Рычаги. Ад бесконечной рефлексии - страница 24



– Да, ты же до одиннадцати со мной, как раз успеем – как можно наивнее сказал я.

– Да… просто мне завтра можно в универ не идти и родители уехали.

«Все ты понял Платон, зачем тебе эти проверки?»

– Тогда идем – сказал я.

В кино мы оба молчали, это молчание было похоже на то затишье, которое возникает между ударами колокола. Фильм был отвратительный. Какая-то горящая неоновым светом дрянь, рассчитанная на унылого, замученного обывателя, страдающего от жажды любви, боя и ума. Они купили и этого, подающего надежды режиссера. Я смотрел его первый фильм, тот, который он снял сам, за свои деньги. Это было наивно, но так хорошо, что мое сердце оттаяло. Теперь, когда мы два часа смотрели на этих говорящих о боли в камеру людей, я ощущал боль в желудке и бесконечное желание освободить мочевой пузырь.

На улице было сыро и ветрено. Фонари мерцали тусклым светом, подсвечивали редкие капли дождя.

Не выразить словами ее глаза, она смотрела на меня как на океан, в котором собралась топиться. Ее щеки раскраснелись, длинные пальчики дрожали, и я видел царапину на красном лаке мизинца. Она втянула голову в плечи, сомкнула стройные ноги.

«Холодно без колгот» – подумал я.

– Платон, мы можем еще погулять, у меня время есть – шептала она, опустив голову и прижав руки к моему животу, как к дверце храма.

– В другой раз, принцесса. Мне рано утром нужно быть на работе – как можно невиннее ответил я и очень быстро набрал номер такси.

Таксист был похож на сваренного рака, а его машина напоминала дождевую тучу. Рак высунулся из тучи и сказал, что продастся за двести рублей. Как можно незаметнее я сунул ему деньги и открыл дверь, приглашая Настю. Она стояла в нерешительности. Еще один миг и она начнет рассказывать, как сидела вчера в интернете и читала про «первый раз», как брила ноги перед выездом и поэтому опоздала, как аккуратно укладывала сменное белье и маленькое полотенце, которое мама подарила ей еще в школе на восьмое марта. Вот-вот она должна была начать говорить, что ее чрезмерная целомудренность вызывает насмешки у сверстниц, что ей страшно и хочется в то же время, что я тот самый мужчина, который сделает это и не обидит. Тот, рядом с которым уже не нужно никого искать»

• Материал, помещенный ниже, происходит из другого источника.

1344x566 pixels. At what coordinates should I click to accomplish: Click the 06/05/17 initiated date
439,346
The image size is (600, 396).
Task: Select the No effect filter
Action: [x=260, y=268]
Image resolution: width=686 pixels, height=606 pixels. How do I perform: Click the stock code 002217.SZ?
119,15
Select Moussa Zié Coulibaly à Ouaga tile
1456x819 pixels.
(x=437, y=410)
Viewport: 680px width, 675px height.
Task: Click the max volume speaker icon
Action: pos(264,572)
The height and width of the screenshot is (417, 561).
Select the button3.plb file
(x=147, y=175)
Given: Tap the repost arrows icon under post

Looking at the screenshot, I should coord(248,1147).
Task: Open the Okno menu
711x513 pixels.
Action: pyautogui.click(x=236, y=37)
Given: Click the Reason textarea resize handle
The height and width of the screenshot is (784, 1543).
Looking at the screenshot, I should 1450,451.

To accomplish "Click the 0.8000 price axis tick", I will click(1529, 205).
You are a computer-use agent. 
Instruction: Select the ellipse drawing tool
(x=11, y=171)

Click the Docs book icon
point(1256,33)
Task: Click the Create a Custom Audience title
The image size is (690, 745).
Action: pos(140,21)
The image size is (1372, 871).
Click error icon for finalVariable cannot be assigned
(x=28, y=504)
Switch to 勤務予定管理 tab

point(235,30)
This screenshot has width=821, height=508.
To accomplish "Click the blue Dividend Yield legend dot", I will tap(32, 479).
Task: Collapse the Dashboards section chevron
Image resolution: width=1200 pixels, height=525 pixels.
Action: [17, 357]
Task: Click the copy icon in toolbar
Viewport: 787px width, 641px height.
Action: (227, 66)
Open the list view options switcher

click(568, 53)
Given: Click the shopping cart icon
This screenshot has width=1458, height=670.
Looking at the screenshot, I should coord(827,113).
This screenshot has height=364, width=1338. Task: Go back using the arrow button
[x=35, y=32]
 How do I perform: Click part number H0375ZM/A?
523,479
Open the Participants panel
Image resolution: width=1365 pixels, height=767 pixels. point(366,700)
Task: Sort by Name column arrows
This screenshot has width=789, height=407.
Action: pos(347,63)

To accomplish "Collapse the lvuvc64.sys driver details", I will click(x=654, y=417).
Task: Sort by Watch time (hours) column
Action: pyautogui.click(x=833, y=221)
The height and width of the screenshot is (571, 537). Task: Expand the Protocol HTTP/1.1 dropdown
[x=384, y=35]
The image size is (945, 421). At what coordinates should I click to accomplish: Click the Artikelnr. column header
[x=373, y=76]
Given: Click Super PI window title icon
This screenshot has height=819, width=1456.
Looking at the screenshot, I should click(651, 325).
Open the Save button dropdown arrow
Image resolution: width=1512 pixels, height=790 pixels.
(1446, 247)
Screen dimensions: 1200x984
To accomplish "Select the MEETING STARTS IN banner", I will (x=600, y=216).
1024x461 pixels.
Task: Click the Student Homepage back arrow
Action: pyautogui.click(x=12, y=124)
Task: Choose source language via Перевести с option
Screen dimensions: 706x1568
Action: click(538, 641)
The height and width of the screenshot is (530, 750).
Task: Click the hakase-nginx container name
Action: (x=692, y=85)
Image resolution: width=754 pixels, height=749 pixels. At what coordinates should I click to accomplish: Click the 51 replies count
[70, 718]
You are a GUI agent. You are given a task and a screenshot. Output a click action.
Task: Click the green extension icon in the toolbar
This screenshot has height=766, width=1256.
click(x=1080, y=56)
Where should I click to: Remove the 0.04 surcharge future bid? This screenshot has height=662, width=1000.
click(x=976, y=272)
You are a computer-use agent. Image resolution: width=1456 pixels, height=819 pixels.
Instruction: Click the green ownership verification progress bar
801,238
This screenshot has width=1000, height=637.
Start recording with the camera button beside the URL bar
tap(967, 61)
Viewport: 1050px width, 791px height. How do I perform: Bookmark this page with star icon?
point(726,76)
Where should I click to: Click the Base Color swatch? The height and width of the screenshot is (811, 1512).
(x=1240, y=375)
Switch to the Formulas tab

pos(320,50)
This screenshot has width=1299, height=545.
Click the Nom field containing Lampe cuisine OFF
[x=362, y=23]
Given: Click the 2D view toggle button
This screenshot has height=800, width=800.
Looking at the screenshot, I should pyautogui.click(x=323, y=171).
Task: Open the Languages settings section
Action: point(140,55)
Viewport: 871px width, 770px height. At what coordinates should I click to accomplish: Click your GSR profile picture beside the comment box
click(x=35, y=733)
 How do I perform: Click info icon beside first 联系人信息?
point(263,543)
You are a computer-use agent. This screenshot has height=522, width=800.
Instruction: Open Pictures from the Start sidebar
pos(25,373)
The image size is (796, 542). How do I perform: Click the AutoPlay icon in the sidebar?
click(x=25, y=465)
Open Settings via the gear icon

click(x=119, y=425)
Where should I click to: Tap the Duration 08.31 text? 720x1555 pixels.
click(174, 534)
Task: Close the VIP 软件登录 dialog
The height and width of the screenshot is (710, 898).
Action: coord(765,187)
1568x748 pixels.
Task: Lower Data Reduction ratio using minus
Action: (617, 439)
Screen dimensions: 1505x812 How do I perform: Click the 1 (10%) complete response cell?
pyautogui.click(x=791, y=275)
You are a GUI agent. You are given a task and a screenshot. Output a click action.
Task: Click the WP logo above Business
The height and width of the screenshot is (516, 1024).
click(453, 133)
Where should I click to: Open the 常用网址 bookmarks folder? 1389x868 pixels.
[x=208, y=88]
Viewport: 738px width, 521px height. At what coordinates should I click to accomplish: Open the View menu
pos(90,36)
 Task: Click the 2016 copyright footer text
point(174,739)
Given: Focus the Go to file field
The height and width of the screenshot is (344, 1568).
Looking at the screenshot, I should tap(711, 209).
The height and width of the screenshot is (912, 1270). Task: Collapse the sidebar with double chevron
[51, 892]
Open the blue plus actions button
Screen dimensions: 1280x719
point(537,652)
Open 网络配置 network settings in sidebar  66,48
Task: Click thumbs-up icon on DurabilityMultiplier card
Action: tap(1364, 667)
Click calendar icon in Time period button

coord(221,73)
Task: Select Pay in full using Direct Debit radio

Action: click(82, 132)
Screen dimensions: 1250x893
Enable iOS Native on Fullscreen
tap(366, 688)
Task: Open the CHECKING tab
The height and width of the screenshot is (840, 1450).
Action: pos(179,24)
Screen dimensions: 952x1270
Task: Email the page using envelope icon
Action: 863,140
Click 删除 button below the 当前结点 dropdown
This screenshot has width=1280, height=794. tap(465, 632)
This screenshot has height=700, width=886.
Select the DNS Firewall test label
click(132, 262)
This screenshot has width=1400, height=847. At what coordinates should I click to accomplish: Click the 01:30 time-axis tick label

– Ну чего стоишь, принцесса – сказал я изо-всех сил стараясь показаться улыбчивым и смешным, как завещал Сергей Александрович, – садись, а то замерзнешь.

– Не называй меня так! – по-звериному, с ударением на «меня» крикнула Настя и уселась в машину.

Она все поняла. Я унизил ее отказом и не почувствовал мук совести.

«И душу по кругу уносит, как тело желтое такси» – вспомнил я строчку из своего школьного стихотворения и подумал, что пишу я лучше, чем обращаюсь с женщинами.

Одиноко и сгорбленно, косолапя на правую ноги я отправился прочь от горящего белыми огнями кинотеатра.

– Милый, любимый мой Леха – кричал в трубку телефона, – выручай, я умру, если сегодня буду пить один. Земля сошла с орбиты, листы на земле перестали гнить, волк отказался сожрать зайца, я поднял глаза и не увидел небо.

– Что ты несешь? – кричал Леха радостно, я тебя не понимаю, что случилось, скажи толком, ты жив? Здоров?

– Такая жизнь, что здоровье не помогает – сказал и назвал адрес пивной, в которой хотел видеть Леху сегодня ночью.

Я не склонен к дружбе, с собутыльниками у меня получается лучше. Леха всегда был моим собутыльником, но нам случалось быть вместе и в наши трезвые дни. Он очень меня любил и ценил наш союз, я же видел в нем все то, что мечтал видеть в себе: целеустремленность, щедрость, обожание своего дела, искренность, чувственность, а самое главное, Леха обладал невероятным, могущественным как гора умом. Он знал все и помнил все.